Над ручьем под сгорком черные лачуги - бани, иные - землянки, иные
рядом рублены в угол. Между черных бань поблескивают луной все те же
торопливые струи.
Сакмышев повернул от дороги к воротам, в сторону городских строений.
Срубы черны, с ними слились кудрявые деревья в пятнах, мутно-зеленых в
свете месяца и черных в тени. В лицо дышит теплым ветром, пахнет травой,
ветром шевелит пышную бороду стрельца, волосы, и кажется ему - ветер
нагоняет сон, утихает тревога дня, голова сонно думает:
"Черные узоры... Быдто кто их украсил слюдой да паздерой [паздера -
очески льна и кострика] - черное в серебре... - Но вздрогнул и чутко
насторожил ухо. - Пустое. Мнилось, что быдто на колокольне кто колоколо
шорнул. Пустое... Провались ты, тьма, душу мутит, а сна нет... С чего это
меня тамашит завсегда в тьме ужастием? Зачну-ко писать!" Волоча ноги, идет
в сторону пяти сверкающих лезвий.
- Поглядывай, робята!
- Небойсь, голова, зло глядим!
Факелы коптят, копоть от них густо чернит паутину на потолке избы.

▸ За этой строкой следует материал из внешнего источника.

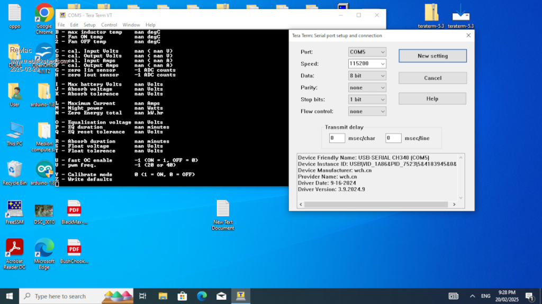Open File Explorer from taskbar
Image resolution: width=542 pixels, height=304 pixels.
click(x=163, y=296)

Оплыли свечи. Голова поправил огонь. На широкой печи со свистом храпит
старуха, пахнет мертвым и прокислым.
- Эй, баба чертова! Не храпи. Страшно, а надо бы окна открыть? - Храп с
печи пуще, с переливами. "Векоуша - глухая? Бей батогом в окна - не
чует... - Голова, двинув скамью, сел. Над столом помахал руками, будто
брался не за перо - за бердыш, оттянул к низу тучного живота бороду и,
привычно кланяясь, подвинул бумагу. - Перво напишу черно, без величанья".
Склонился, обмакнул перо.
"Воеводе Ивану Семеновичу князю, отписка Афоньки Сакмышева. Как ты,
князь и воевода, велел письма мне о Яике-городке писать и доводить, что
деется, то довожу без замотчанья в первой же день сей жизни. Отписку слю с
гончим татарином Урунчеем, а сказываю тебе, князь, про Яик-город
доподлинно. Перво: в храме Спаса нерукотворного опрашивал я городовых
людей про вора Стеньку Разина, про грамоту твою к ему. Прознал, что тое
грамоту он, вор, подрал и потоптал. Другое - еманьсугских татаровей ясырь
женок и девок он в калмыки запродал, а мужеск пол с собой в море уплавил и
на двадцать четри стругах больших ушел к Гиляни в Кюльзюм-море, а буде
слух не ложный есть, то даваться станет шаху Аббасу в потданство. И тебе
бы, князь, дать о том слухе отписку в Москву боярину Пушкину, чтоб
упредить вора государевым послом к шаху. Для проведыванья слухов на море и
ходу по Кюльзюм-морю слите, господины князь Иван Семенович с товарыщи, в
подмогу кого ладнее, хошь голову Болтина Василея - ту народ шаткий,
смутной и воровской, чего для море близ. В церкви на меня кричали угрозно,
и в тое время, как я уговаривал яицких не воровать и сказывать о грамоте,
ясыре татарском и прочем, двенадесять казаков со стрельцы ворами Лопухина
приказу, что еще на Иловле-реке сошли к вору Стеньке, своровали у меня,
захапили суды в запас для маломочных, кинутые вором Стенькой на Яике,
шатнулись с огнянным боем в море, да мы их с божьею помощью уловили и
заводчиков того дела, Сукнина Федьку да воровского казака кондыревца
Рудакова, заковав, кинули в угляную башню и держим за караулом до твоего,
князь-воевода, указу, а мыслю я их пытать, чтоб иных воров на Яике
указали, а воров ту тмы тем - много! И кричали в церкви, что вор Стенька
Разин грозил Яик срыть и они-де тому рады, да и сами того норовят, а коли
государевой силы не будет беречь город, так и пущай сроют, а мню так: что
лучше б Яик отнести по реке дальше от моря, где еще рвы копаны и надолбы
ставлены и строеньишко есть, а ту ворам убегать сподручно... Мало хлопотно
будет такое дело городовое завести - каменю к горам много город строить, а
ведь Черной Яр, по государеву-цареву указу унесли же в ино место, инако он
бы в Волгу осыпался..."
Не дописав грамоты, голова ткнулся на стол, почувствовал за все дни и
ночи бессонные дремоту, сказал себе:
- А, не ладно! Кости размять - лечь надоть...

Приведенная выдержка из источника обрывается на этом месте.